Em comunicado enviado à imprensa, a Cabo Verde Airlines indicou que já conseguiu “assegurar a proteção de 90% dos passageiros, estando os restantes 10% em processo de tentativas de acolhimento nas melhores circunstâncias possíveis, em companhias terceiras”.

“Estas são circunstâncias extraordinárias que estamos a enfrentar e prevemos que sejam resolvidas nos próximos dias por forma a restabelecer a operação a curto prazo”, adiantou o Conselho de Administração da companhia aérea.

A transportadora aérea pública cabo-verdiana lamentou “profundamente todos os constrangimentos causados”, referindo que “está focada” no plano de proteção dos passageiros até a retoma das operações, “prevista para os próximos dias”.

“Estamos a trabalhar incansavelmente para remarcar todos os nossos passageiros em voos alternativos e garantir que chegam ao seu destino da forma mais rápida e confortável possível”, prosseguiu a TACV.
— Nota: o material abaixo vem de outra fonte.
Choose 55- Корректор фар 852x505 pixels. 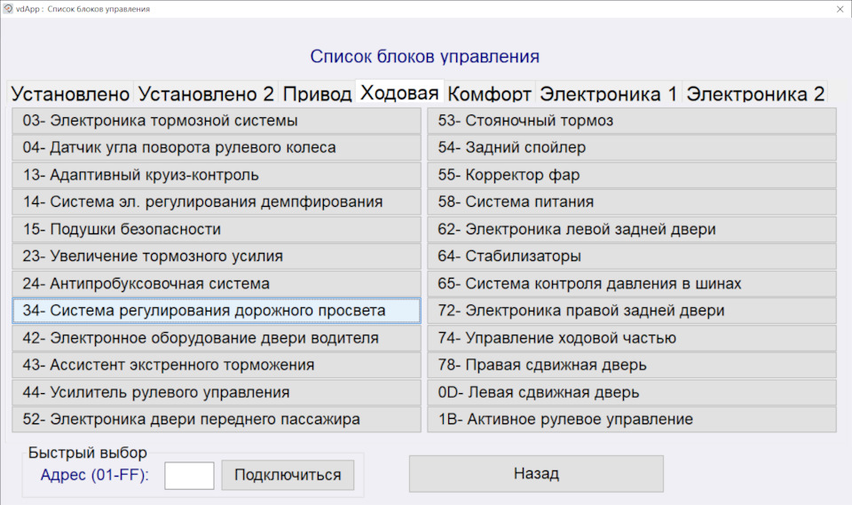(x=631, y=176)
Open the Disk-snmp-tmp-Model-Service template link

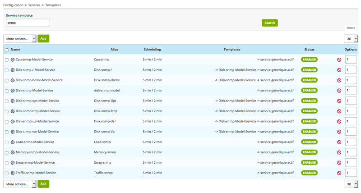pos(38,111)
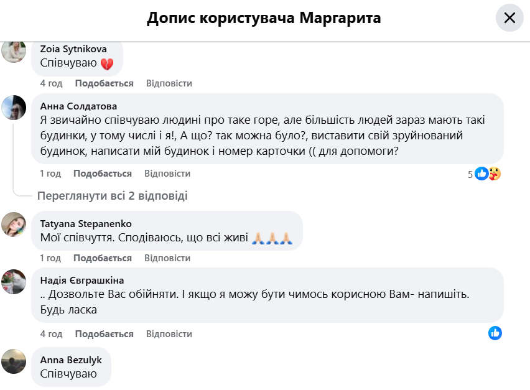
Task: Reply to Надія Євграшкіна's comment
Action: coord(169,334)
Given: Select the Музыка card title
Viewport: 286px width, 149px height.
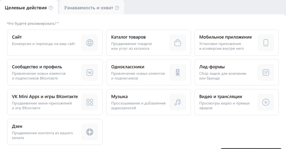Looking at the screenshot, I should click(x=119, y=97).
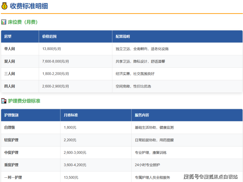Click the 2,600-3,000元 fee for 中度护理
Image resolution: width=243 pixels, height=182 pixels.
click(75, 152)
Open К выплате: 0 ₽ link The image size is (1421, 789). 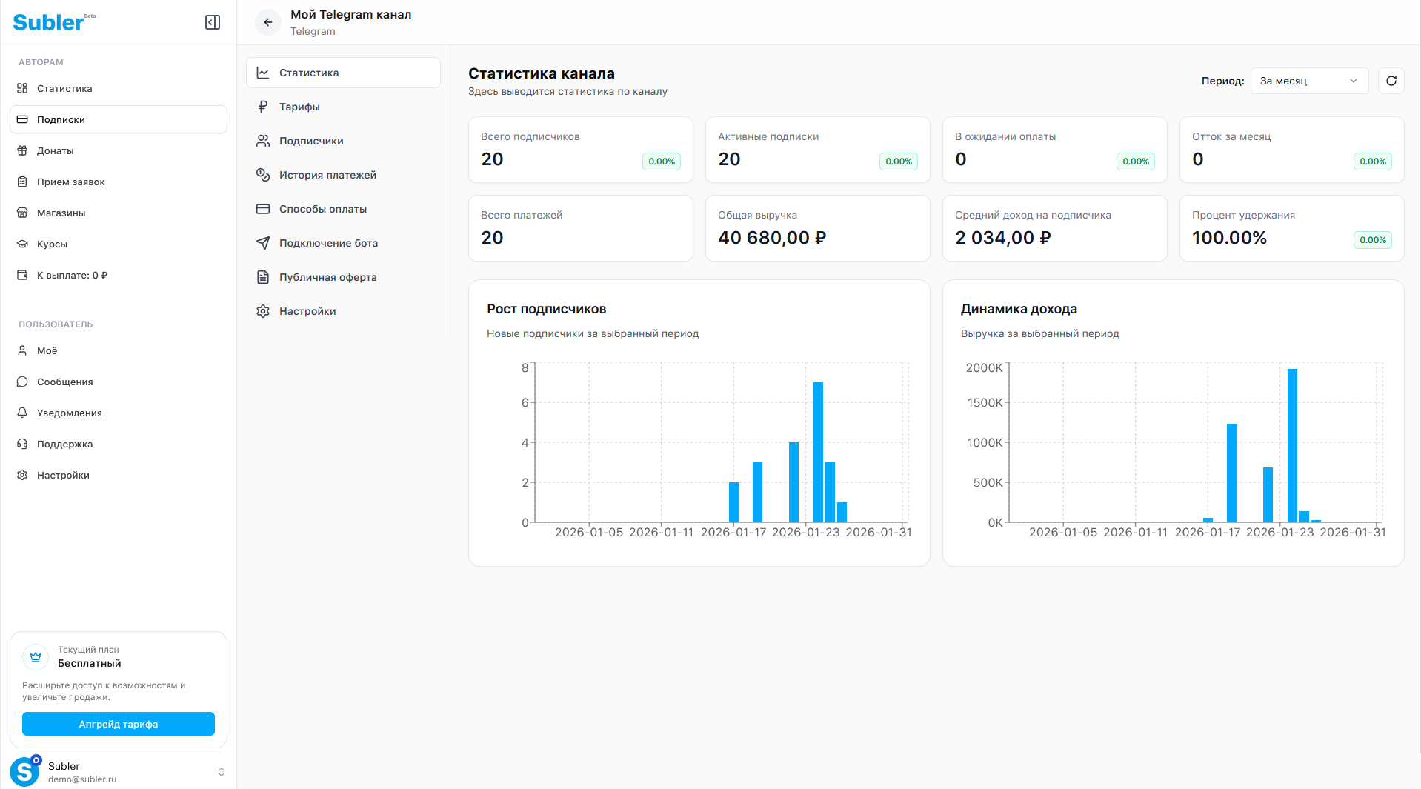pos(72,275)
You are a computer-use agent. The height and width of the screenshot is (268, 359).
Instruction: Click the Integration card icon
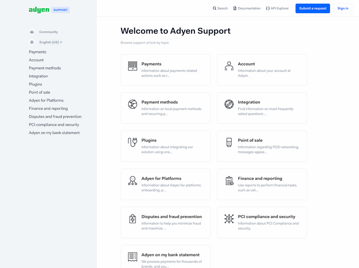229,104
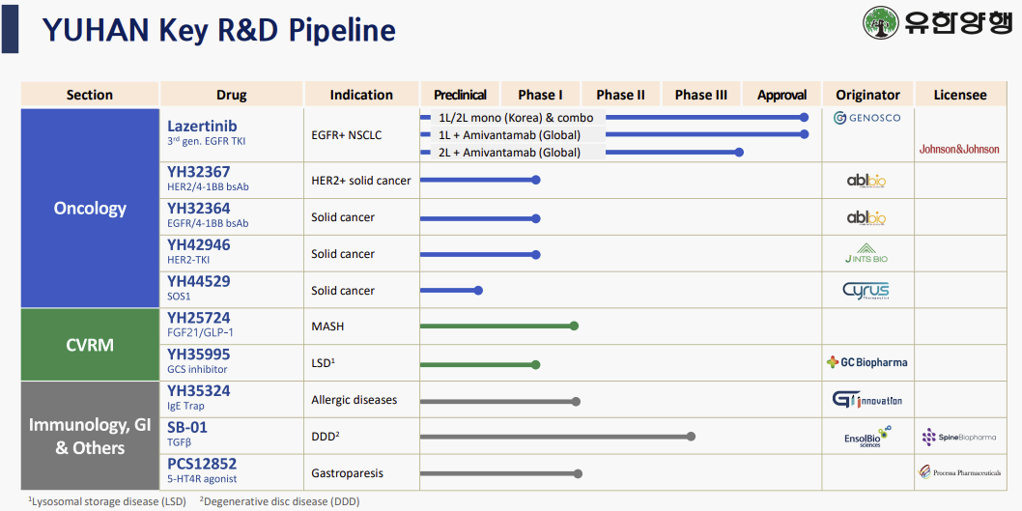Click the Cyrus Therapeutics logo
The height and width of the screenshot is (511, 1022).
click(x=866, y=291)
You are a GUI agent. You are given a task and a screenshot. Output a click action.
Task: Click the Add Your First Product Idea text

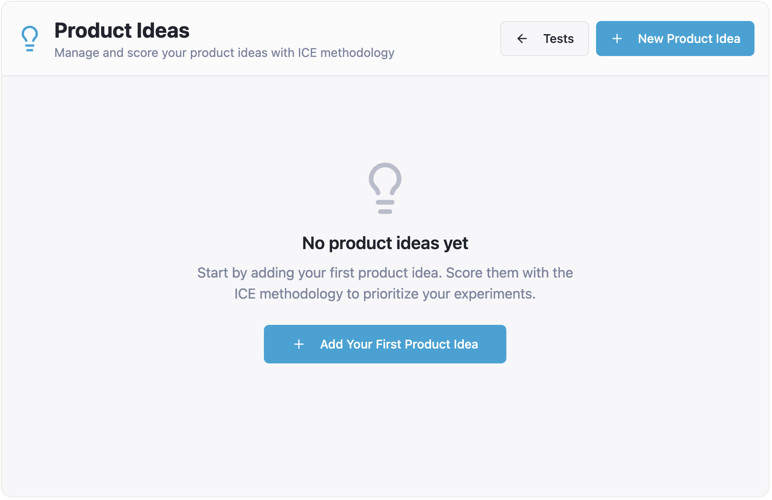pos(399,344)
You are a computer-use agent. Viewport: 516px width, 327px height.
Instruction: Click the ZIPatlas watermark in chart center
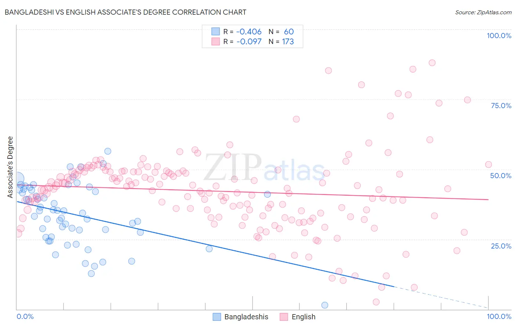tap(264, 167)
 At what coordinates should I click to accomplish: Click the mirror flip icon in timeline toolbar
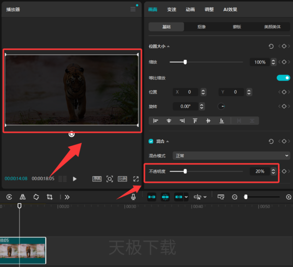click(22, 197)
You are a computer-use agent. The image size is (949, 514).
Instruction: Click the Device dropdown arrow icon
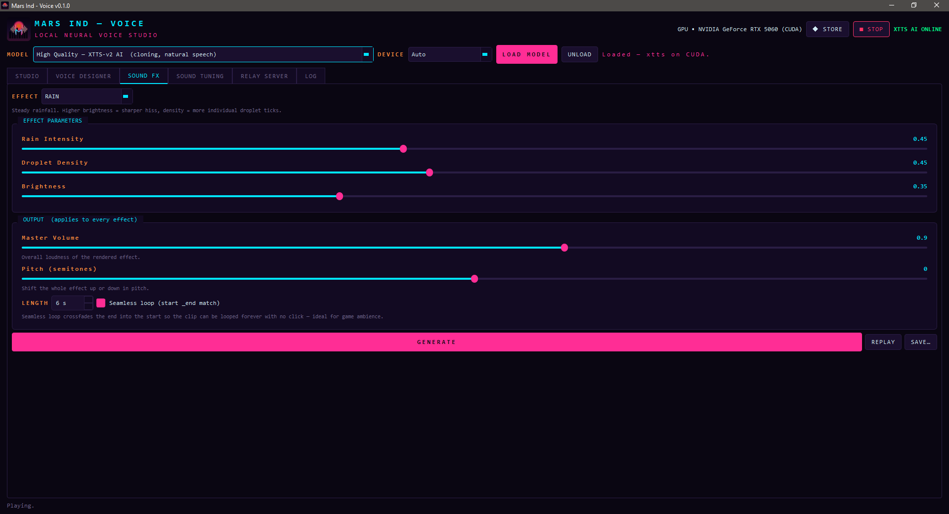coord(485,54)
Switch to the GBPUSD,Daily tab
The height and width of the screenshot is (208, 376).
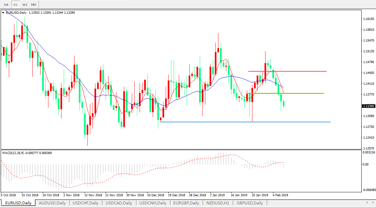249,203
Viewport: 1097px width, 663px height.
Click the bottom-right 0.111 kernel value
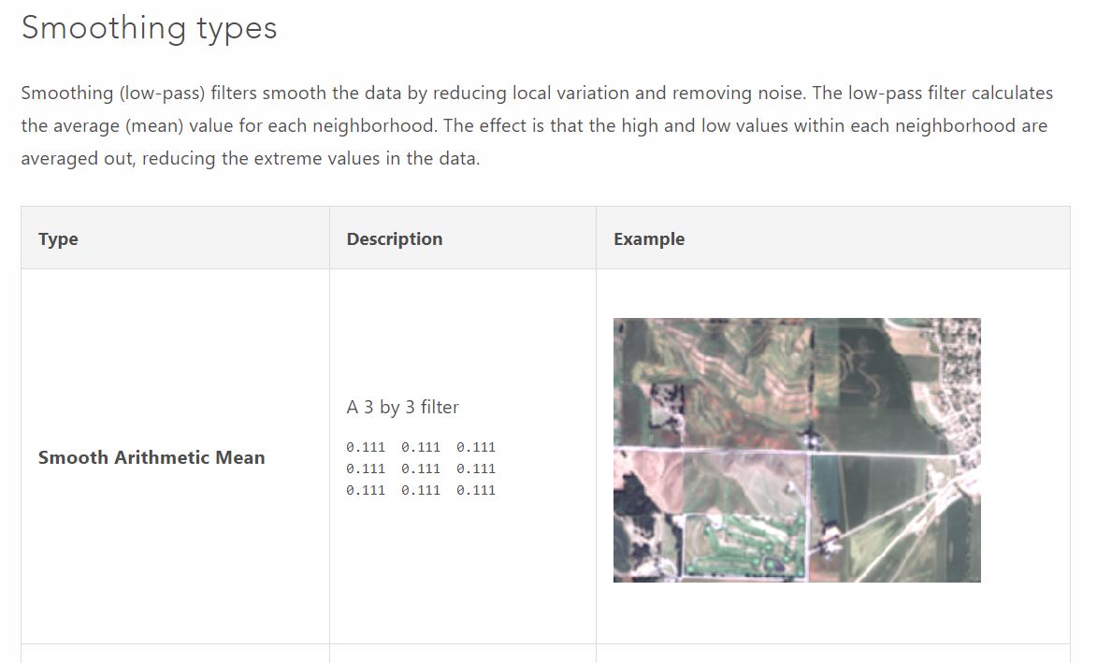476,490
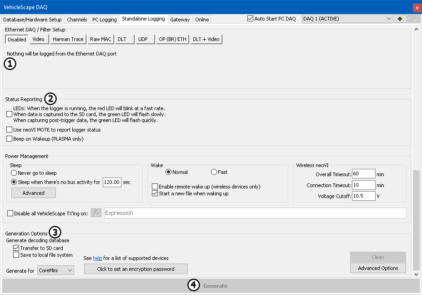
Task: Select the Harman Trace filter button
Action: [x=68, y=39]
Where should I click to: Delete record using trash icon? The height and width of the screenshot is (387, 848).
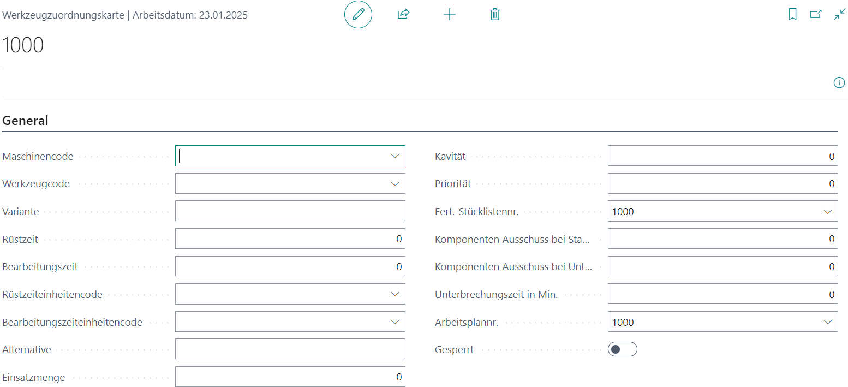(x=495, y=15)
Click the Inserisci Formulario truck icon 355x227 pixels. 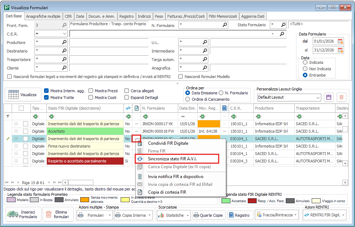click(x=13, y=215)
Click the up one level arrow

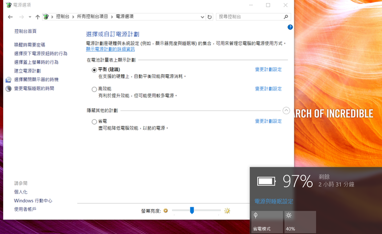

Na semana passada, a Cabo Verde Airlines (TACV) anunciou que cancelou voos até ao dia 04 de julho devido a atrasos na reposição da frota, tendo acionado o programa operacional de proteção de passageiros.

Entretanto, a frota ainda não foi reposta e os voos continuam a ser cancelados.

A TACV está em processo de reestruturação, tendo o Governo assinado com o grupo islandês Icelandair um contrato de gestão, de forma a preparar a empresa para a privatização.

A companhia começou a operar com dois aviões da Icelandair em novembro e, aquando da assinatura do acordo de gestão, em agosto, o Governo cabo-verdiano anunciou que a frota da empresa iria receber até ao final deste ano mais três aviões.

Com um passivo acumulado de mais de 100 milhões de euros, a companhia, que mudou a sua base operacional da capital cabo-verdiana para a ilha do Sal, assegura agora apenas as ligações internacionais, depois de ter sido cedido à Binter Cabo Verde o mercado doméstico.